_BRIEF A_: Which goods imported from China did the tariffs in the tariff article start with? List them all.
_BRIEF B_: What does the tariff article say? Summarize it in two sentences.
_BRIEF C_:
Answer these questions from the tariff article:
(i) What tariff rate has the U.S. imposed on medical devices imported from China?
(ii) By how much are the tariff increases expected to raise healthcare costs?
(iii) Who will likely have to directly absorb the costs for smaller "consumable" devices?

_TEXT SECTION_:
##############################
US-China trade talks to resume: 6 notes for healthcare leaders

The U.S.-China tariff war, which began in 2018, could have sweeping effects on the domestic healthcare industry, according to a report from Frost & Sullivan, a research and consulting firm.

Six quick things to know from Frost & Sullivan on the tariff war and how it will affect healthcare:

1. The tariff war began in January 2018, spurred by complaints of intellectual property theft by Chinese companies. It began with tariffs on solar panels, washing machines, steel and aluminum imported from China.

2. Both sides have subsequently upped the ante, and as part of that, the U.S. has imposed a 25 percent tariff on medical devices like pacemakers, MRI machines and X-ray machines imported from China. The tariffs affect $4.7 billion of medical technology imports from China.

3. Taken together, the tariff increases on medical technology, supplies and metals are expected to increase healthcare costs by $600 million to $800 million, according to Frost & Sullivan.

4. These costs, especially for high-value items like MRI machines, will likely be absorbed by the device manufacturers or passed on to hospitals. Consumers will likely have to directly absorb the costs for smaller "consumable" devices, according to Frost & Sullivan.
##############################
_DATA RECORDS_:
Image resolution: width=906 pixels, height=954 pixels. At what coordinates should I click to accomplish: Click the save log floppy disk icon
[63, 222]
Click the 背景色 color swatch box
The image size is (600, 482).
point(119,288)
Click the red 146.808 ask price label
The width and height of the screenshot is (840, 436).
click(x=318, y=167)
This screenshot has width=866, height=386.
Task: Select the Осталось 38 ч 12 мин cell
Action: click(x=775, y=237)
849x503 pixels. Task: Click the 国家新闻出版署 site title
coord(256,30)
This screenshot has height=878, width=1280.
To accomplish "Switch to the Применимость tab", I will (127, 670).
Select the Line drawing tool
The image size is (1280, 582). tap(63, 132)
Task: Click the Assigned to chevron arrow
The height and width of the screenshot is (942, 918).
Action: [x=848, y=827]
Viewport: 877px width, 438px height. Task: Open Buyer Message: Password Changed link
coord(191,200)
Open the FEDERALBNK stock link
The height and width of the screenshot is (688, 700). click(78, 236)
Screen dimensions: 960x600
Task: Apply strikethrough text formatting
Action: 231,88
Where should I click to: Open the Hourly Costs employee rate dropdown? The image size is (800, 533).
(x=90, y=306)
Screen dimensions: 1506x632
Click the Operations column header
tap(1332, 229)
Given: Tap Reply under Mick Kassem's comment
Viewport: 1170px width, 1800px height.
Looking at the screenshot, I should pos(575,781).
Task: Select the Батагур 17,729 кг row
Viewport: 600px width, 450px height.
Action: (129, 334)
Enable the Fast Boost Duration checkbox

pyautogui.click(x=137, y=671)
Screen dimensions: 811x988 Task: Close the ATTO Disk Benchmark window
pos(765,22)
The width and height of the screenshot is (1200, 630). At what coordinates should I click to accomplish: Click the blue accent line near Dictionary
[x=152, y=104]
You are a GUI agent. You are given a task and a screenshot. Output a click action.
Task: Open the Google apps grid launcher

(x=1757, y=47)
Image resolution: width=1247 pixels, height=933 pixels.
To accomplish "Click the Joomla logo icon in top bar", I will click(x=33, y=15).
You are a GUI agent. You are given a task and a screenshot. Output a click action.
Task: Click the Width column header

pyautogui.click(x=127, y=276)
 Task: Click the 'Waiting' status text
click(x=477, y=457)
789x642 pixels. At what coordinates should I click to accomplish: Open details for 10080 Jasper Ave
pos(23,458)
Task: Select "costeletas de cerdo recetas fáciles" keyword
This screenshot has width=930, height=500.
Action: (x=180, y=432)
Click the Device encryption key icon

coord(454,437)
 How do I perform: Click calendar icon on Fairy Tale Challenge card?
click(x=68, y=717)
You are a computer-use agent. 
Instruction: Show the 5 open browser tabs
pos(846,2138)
##############################
_EXERCISE ANSWER A_: Solar panels, washing machines, steel and aluminum.

_EXERCISE ANSWER B_: According to Frost & Sullivan, the U.S.-China tariff war, which began in 2018 over complaints of intellectual property theft, now includes a 25 percent U.S. tariff on $4.7 billion of medical technology imports from China. The tariff increases are expected to raise healthcare costs by $600 million to $800 million, with device manufacturers or hospitals likely absorbing costs for high-value items and consumers likely absorbing them for smaller "consumable" devices.

_EXERCISE ANSWER C_:
(i) 25 percent.
(ii) By $600 million to $800 million.
(iii) Consumers.